Die Mille Miglia, also das tausend Meilen Rennen (ca. 1.600 Kilometer), zählt zu den bekanntesten Autorennen der Welt und ist ein regelmäßig stattfindendes Sommer-Event für Oldtimerbesitzer und -fans in Norditalien. Die Rallye findet stets im Frühsommer statt, wobei Ausgangs- und Zielpunkt traditionell Brescia ist. Die Etappen führen in der Regel durch attraktive Städte wie Bergamo, Siena und Rom. Showtime für die 41. Ausgabe ist dieses Jahr vom 13. bis 17. Juni. Ich mache die Probe auf’s Exempel und bin beim Warm-up Rennen im Tessin dabei, das dieses Jahr zum zweiten Mal Mitte Mai im Raum Lugano-Locarno stattfindet.
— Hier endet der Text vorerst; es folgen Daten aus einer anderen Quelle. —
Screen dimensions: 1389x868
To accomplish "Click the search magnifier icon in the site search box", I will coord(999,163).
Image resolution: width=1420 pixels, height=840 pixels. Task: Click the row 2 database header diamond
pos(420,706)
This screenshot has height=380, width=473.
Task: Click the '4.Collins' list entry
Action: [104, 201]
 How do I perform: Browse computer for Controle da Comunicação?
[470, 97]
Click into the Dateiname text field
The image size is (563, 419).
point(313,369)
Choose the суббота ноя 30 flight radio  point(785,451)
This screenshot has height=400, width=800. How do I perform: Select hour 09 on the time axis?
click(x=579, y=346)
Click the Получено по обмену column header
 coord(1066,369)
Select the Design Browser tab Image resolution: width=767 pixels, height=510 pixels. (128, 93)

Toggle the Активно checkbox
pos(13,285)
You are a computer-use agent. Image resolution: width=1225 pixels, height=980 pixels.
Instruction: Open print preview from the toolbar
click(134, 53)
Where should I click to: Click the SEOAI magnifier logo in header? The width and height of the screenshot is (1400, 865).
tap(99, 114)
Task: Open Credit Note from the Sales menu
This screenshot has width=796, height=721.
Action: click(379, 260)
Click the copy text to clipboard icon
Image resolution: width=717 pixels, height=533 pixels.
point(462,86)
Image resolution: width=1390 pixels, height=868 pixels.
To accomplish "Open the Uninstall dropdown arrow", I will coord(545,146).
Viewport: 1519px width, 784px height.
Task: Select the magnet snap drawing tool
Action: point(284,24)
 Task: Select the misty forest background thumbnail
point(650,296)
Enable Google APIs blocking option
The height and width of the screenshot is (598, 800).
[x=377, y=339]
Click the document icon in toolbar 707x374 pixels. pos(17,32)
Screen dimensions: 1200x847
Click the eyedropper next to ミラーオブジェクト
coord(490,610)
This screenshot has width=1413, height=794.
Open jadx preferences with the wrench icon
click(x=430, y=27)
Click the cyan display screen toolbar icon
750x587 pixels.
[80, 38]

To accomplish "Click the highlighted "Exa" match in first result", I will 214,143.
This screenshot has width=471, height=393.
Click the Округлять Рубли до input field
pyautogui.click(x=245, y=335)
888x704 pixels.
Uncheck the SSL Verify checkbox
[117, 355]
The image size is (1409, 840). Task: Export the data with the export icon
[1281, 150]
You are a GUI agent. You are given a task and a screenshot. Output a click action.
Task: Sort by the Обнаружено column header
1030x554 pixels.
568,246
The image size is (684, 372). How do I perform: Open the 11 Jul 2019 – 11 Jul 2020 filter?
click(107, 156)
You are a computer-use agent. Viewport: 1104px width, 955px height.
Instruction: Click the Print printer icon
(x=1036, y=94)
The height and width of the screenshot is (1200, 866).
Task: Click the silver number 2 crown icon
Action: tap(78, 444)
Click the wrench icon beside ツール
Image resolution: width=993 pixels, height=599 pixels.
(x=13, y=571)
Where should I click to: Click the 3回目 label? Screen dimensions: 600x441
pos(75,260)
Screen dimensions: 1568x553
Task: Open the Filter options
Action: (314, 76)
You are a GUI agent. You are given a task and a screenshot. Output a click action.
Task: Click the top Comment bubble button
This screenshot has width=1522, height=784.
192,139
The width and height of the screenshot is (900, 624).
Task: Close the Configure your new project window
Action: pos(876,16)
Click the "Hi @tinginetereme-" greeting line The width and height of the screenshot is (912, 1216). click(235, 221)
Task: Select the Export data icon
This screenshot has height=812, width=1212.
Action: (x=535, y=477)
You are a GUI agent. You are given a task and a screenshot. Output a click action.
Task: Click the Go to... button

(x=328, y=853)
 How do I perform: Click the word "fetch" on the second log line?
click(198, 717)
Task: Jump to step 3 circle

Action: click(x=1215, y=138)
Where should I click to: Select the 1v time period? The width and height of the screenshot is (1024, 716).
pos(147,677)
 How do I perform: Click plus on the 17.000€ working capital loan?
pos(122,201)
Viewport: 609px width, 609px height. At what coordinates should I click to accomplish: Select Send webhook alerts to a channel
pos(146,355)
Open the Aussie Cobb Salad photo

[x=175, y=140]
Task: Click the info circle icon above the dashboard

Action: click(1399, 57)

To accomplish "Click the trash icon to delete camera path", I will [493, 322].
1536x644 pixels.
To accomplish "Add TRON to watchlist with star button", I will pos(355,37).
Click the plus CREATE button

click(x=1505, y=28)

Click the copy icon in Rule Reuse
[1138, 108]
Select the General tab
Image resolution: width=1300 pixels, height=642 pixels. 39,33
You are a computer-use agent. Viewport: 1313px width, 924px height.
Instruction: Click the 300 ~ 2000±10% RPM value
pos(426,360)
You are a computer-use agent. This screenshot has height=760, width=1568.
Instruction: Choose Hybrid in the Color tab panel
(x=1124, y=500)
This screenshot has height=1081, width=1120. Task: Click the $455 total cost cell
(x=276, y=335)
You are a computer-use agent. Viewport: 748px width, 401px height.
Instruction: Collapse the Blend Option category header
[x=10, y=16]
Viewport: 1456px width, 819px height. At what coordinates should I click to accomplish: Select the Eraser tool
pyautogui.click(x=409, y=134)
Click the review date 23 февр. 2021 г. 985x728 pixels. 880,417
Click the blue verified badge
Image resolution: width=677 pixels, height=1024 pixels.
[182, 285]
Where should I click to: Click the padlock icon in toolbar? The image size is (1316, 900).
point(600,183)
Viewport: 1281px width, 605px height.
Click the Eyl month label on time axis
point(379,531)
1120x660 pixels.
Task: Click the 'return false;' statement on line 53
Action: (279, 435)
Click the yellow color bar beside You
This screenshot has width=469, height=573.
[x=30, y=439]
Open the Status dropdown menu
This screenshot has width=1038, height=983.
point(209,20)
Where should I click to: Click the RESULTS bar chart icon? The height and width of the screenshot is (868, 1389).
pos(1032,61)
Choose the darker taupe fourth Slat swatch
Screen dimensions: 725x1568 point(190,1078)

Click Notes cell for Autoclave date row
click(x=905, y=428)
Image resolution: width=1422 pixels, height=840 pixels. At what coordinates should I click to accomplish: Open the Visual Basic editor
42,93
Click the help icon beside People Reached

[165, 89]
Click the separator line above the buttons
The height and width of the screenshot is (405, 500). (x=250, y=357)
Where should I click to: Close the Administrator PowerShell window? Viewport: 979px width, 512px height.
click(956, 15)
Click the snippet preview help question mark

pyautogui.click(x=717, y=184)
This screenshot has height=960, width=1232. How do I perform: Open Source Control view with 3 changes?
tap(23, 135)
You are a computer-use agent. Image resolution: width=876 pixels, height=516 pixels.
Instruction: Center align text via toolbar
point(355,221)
Die Entstehungsgeschichte der Mille Miglia beginnt in Brescia. 1925 beschlossen die Autonarren Graf Franco Mazzotti, Graf Aymo Maggi, Renzo Castagneto und Giovanni Canestrini, aus der kleinen Stadt in der Lombardei ein bekanntes Zentrum des Motorsports machen. Zunächst sollte es meist über unbefestigte Landstraßen gehen; erst dreizehn Jahre später kam der Wendepunkt in Rom hinzu, der bis heute stets als das absolute Highlight des Rennens gilt. Am 26. März 1927 fiel schließlich der Startschuss für die erste Mille Miglia. Nach einem schweren Unfall des Spaniers Alfonso de Portago, der mehrere Todesopfer gefordert hatte, fand das Rennen in seiner klassischen Form 1957 zum vorerst letzten Mal statt. Als Rallye mit historischen Fahrzeugen wurde die Mille Miglia 1977 wiederbelebt, wobei es seit dem nicht mehr um Höchstgeschwindigkeit, sondern um die Freude am Fahren der alten „Schätzchen“ und der vorbeiziehenden Landschaft geht. Der Begriff Auto wäre reines Understatement, denn einige dieser topgepflegten Raritäten kosten bzw. haben inzwischen einen Wert von über einer Million EURO.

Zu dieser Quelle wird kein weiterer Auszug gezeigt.